During the braising process, regularly skim off any foam that forms on the surface to ensure a clear braising liquid. Also, avoid covering the pot tightly, as this can make the liquid cloudy and promote excessive foaming. Instead, use a banana or jackfruit leaf to cover the meat and eggs, preventing them from darkening.

Why Use Coconut Water and Beer for Braising?

While beer is commonly enjoyed as a beverage, it’s also a secret ingredient in cooking, especially in braised meat dishes. The amino acids and enzymes in beer help break down the proteins in the meat, making it tender without compromising its structure. Additionally, the evaporation of beer during cooking leaves behind a subtle fragrance and gives the meat a glossy, mouthwatering appearance.

Fresh coconut water not only provides a natural sweetness but also contributes to the beautiful color of the dish, eliminating the need for caramel sauce or melted sugar. As the braising liquid reduces, the combination of coconut water, fish sauce, and meat juices creates a thick, savory, and luscious sauce.

Tips for a Restaurant-Quality Braised Pork Belly Dish

Avoid over-braising: The meat and eggs should be just right—not too dry or hard. Over-braising can lead to reduced liquid, dry meat, and tough eggs.

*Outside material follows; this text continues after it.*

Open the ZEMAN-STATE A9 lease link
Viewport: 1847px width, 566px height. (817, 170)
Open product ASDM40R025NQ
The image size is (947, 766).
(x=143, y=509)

Keep the lid off: As mentioned earlier, leaving the pot uncovered helps maintain a clear braising liquid.

Reheat properly: Braised pork belly can be stored in the refrigerator and reheated. When reheating, add a little coconut water or regular water to retain moisture and flavor.

Garnish: Before serving, sprinkle some chopped scallions and add a few slices of red chili for a colorful and flavorful touch.

By forgoing the traditional caramel sauce and sugar caramelization, and instead using coconut water and beer, you can create a delicious braised pork belly dish with tender, flavorful meat and a naturally beautiful color. With these simple yet effective tips, your family meals are sure to become even more delightful and memorable.